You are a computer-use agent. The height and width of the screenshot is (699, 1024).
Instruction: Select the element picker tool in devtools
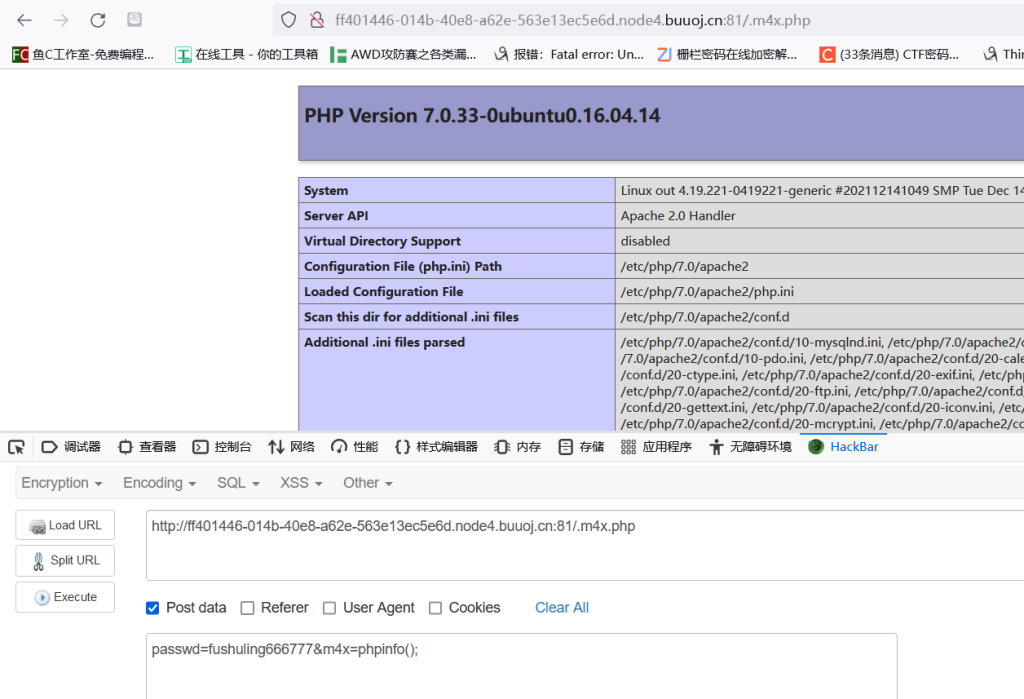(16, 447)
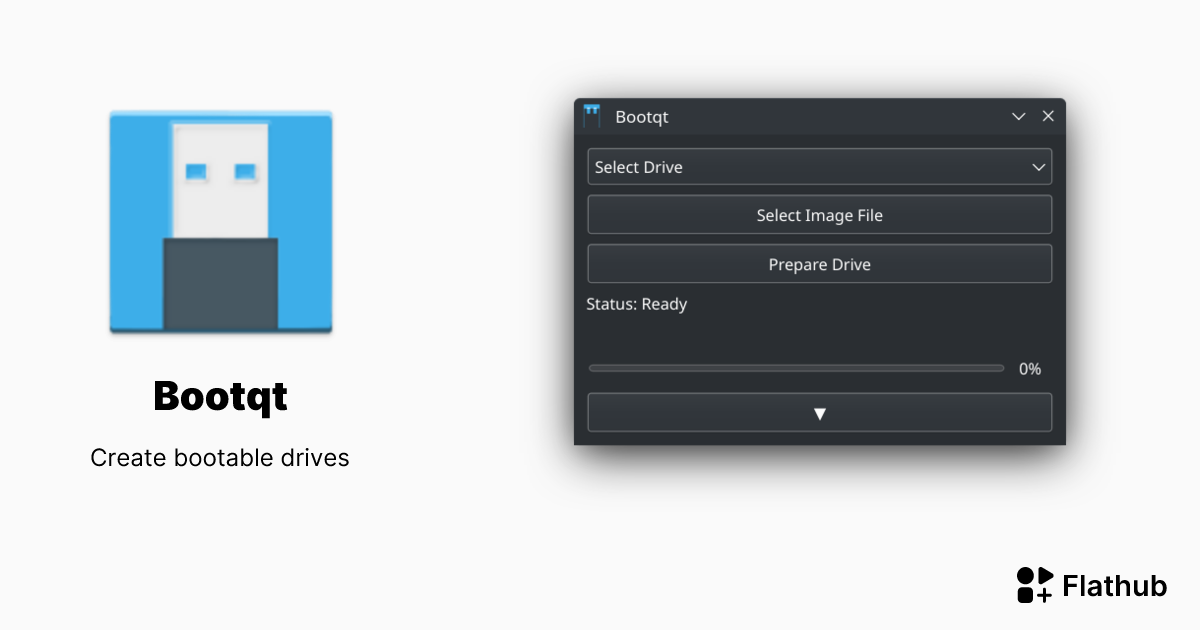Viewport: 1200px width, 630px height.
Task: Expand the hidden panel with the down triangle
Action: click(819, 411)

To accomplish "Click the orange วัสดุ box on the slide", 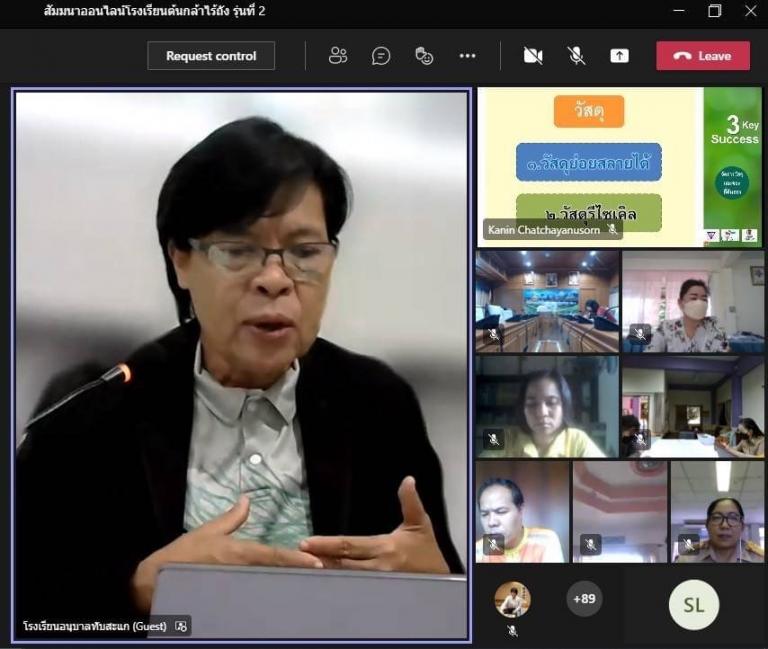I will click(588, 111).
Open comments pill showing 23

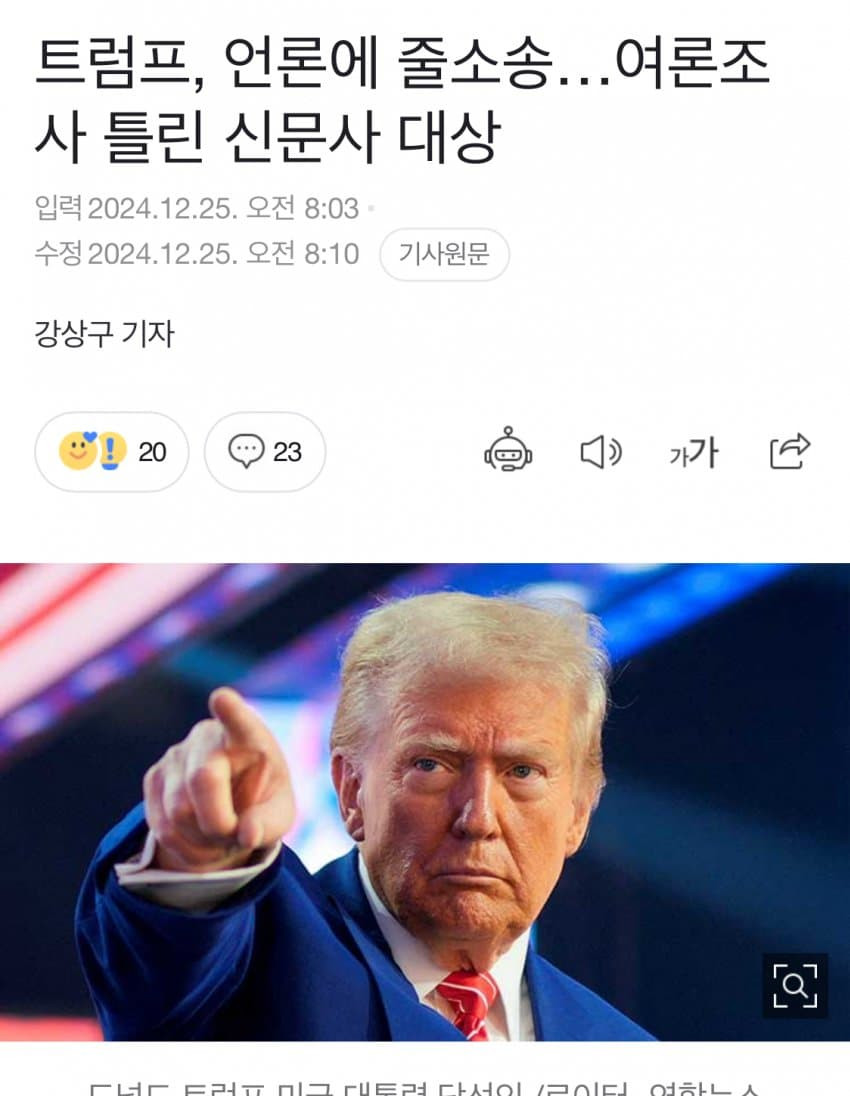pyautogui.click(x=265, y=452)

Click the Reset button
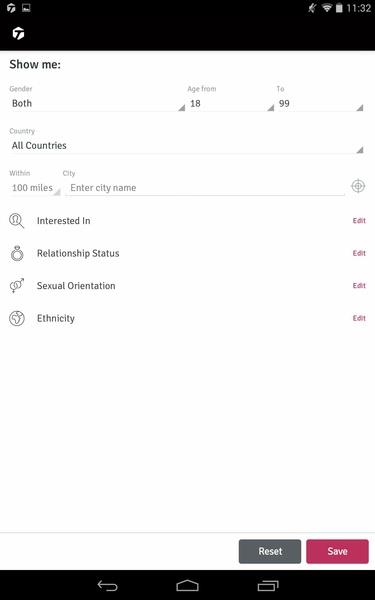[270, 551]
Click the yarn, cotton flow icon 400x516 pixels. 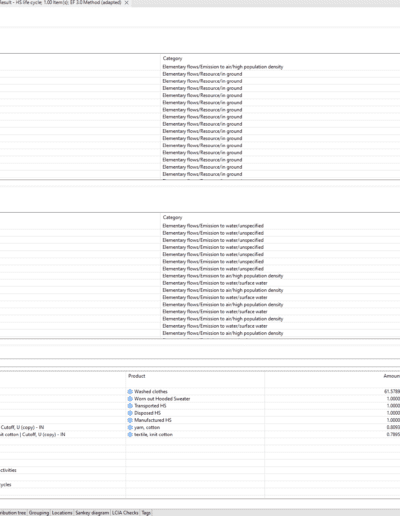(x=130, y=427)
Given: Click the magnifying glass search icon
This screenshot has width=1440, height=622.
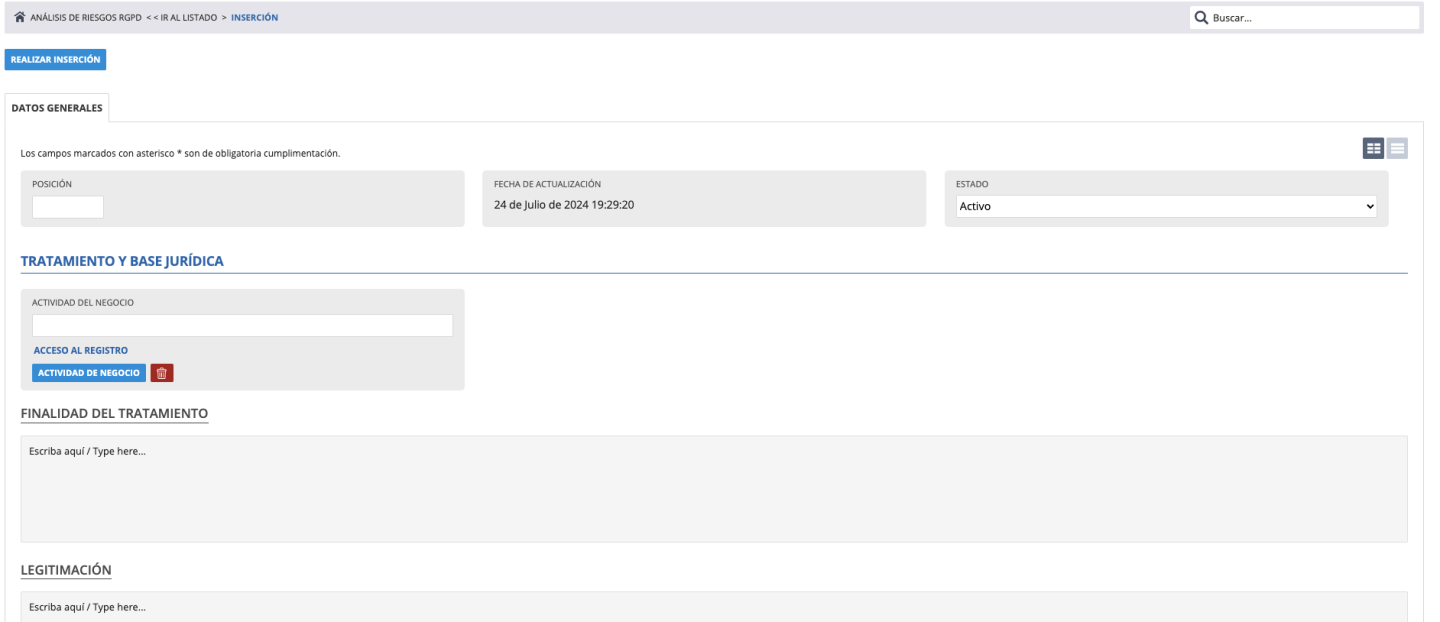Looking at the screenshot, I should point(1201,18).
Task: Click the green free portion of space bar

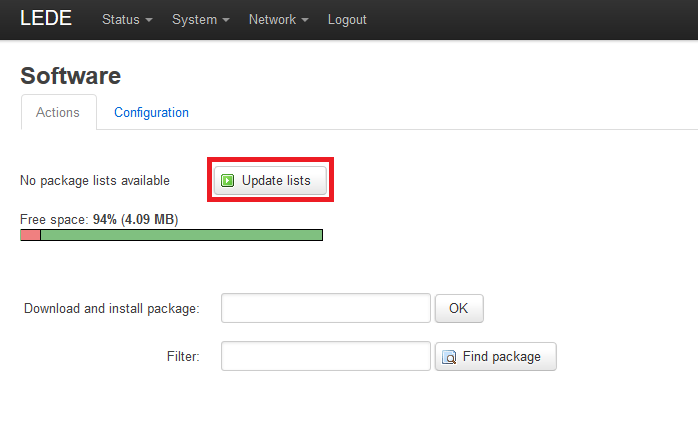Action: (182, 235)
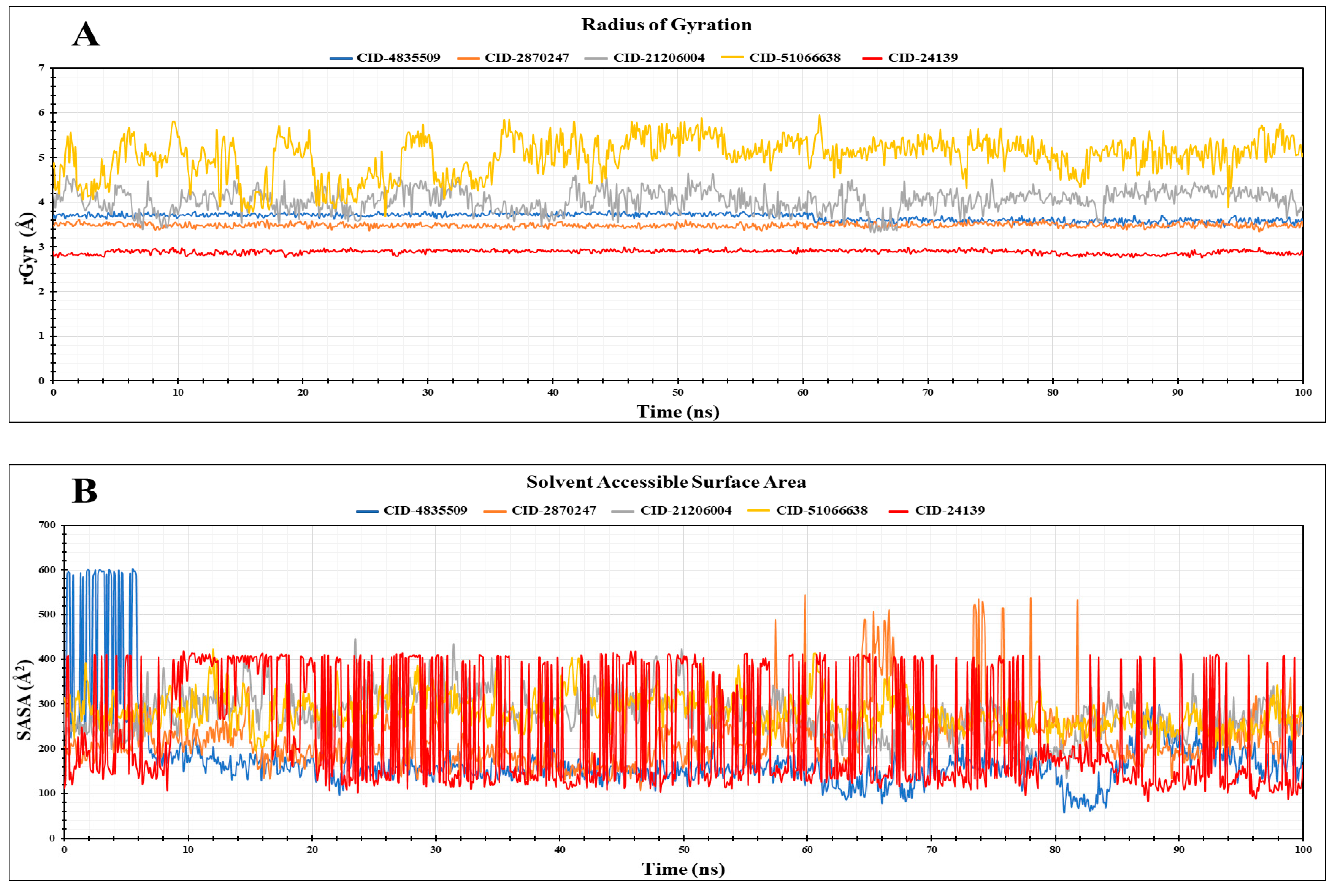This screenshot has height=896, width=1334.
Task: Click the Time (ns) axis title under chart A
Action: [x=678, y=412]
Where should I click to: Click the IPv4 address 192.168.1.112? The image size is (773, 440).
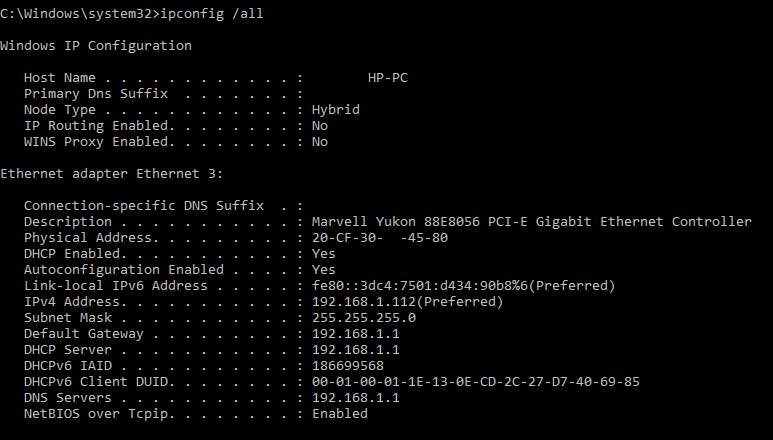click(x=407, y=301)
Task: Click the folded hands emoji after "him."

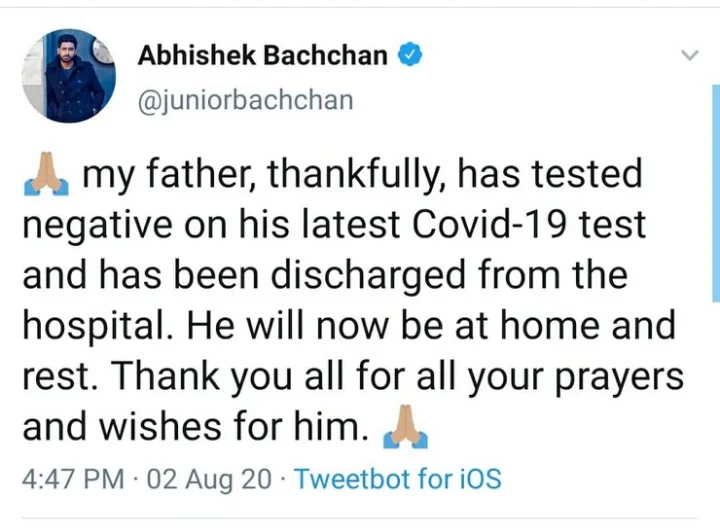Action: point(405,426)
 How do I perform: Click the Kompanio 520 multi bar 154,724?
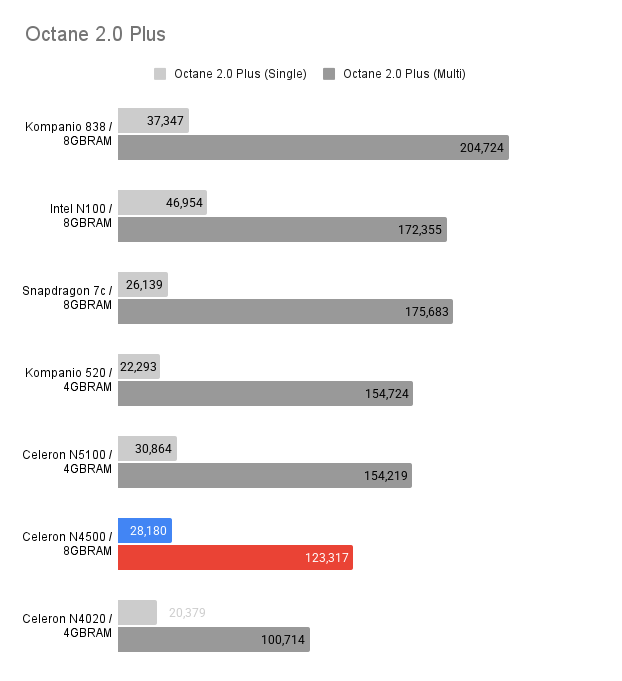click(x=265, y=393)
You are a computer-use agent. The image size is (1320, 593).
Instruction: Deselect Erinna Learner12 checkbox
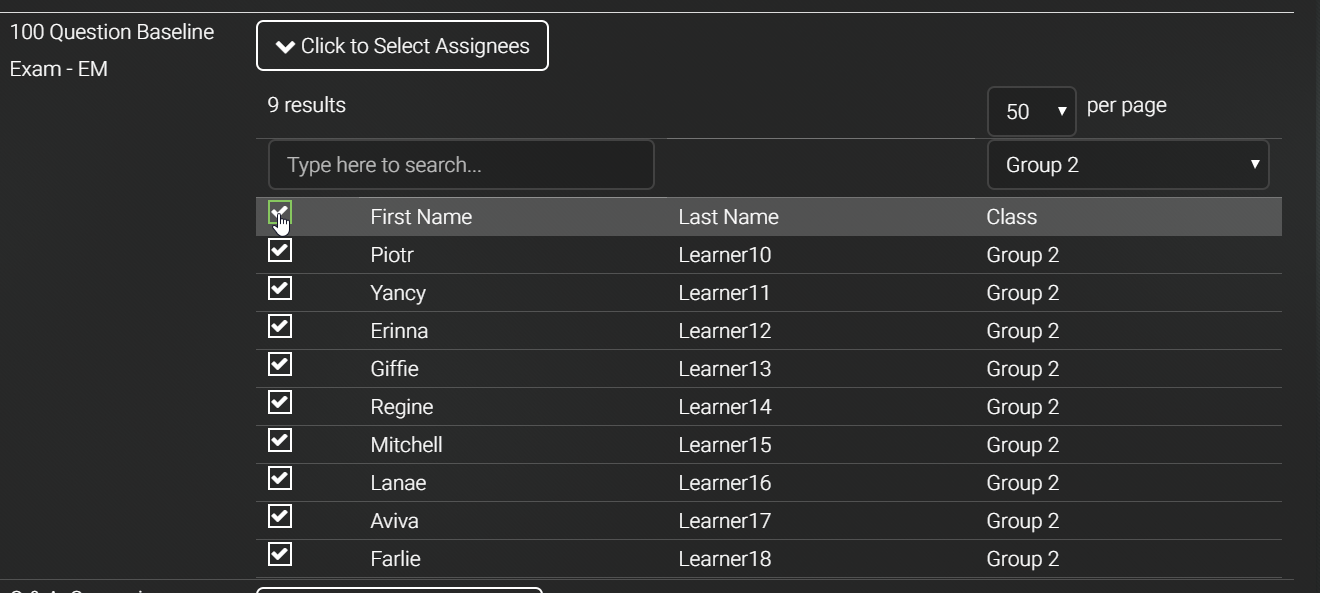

--

Convert the part of the data that opens with the line containing "How do I perform: Click" and runs through the end of the data into a Markdown table with the columns Row and Line. Give each line its own numbered row, skip blank lines, and leave the pictures out.

| Row | Line |
|---|---|
| 1 |  How do I perform: Click the Kompanio 520 multi bar 154,724? |
| 2 | click(x=265, y=393) |
| 3 | You are a computer-use agent. The image size is (1320, 593). |
| 4 | Instruction: Deselect Erinna Learner12 checkbox |